Moldura ou rachadura?

Aos pés de Shawn Mendes, o potencial de excelência - uma Salvador que brilha sob o sol e diante das câmeras. Aos olhos de Nicolly, as rachaduras - a Salvador que tenta atender, sorrir e resistir ao mesmo tempo. Conciliar esses dois mundos não é tarefa estética, é tarefa ética.

É preciso investir em formação, dignidade e estrutura para que o garçom, o guia e a atendente também sejam protagonistas da experiência, e não vítimas dela.
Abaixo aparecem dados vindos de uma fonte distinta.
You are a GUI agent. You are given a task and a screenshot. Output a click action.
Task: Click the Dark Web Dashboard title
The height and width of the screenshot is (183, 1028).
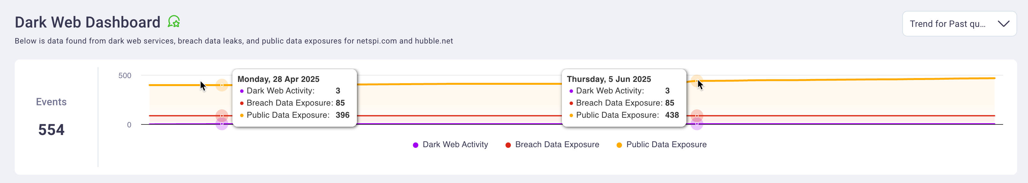click(87, 22)
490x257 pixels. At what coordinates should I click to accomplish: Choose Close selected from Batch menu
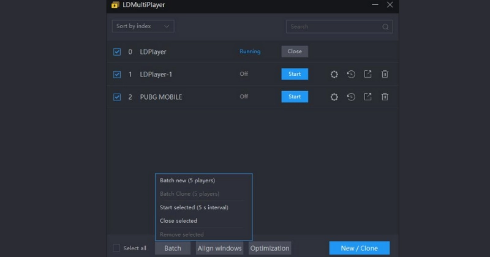[178, 221]
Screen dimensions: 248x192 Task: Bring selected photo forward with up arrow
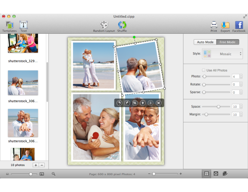pos(143,103)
A Bahia não precisa escolher entre o luxo e a raiz - precisa fazer com que ambos coexistam com respeito e qualidade.

Enquanto o canadense voltará contando sobre o pôr do sol que parece uma canção de Caetano, Nicolly levará na memória o gosto amargo da espera e o ruído da incompreensão.
O primeiro será lembrado com ternura; a segunda, com escárnio.

Talvez Shawn e Nicolly tenham visitado a mesma Bahia, mas viram versões distintas de um mesmo sonho. Um viu a moldura; a outra, a parede rachada e com infiltração atrás dela.

E o mais grave é que ambos estavam certos.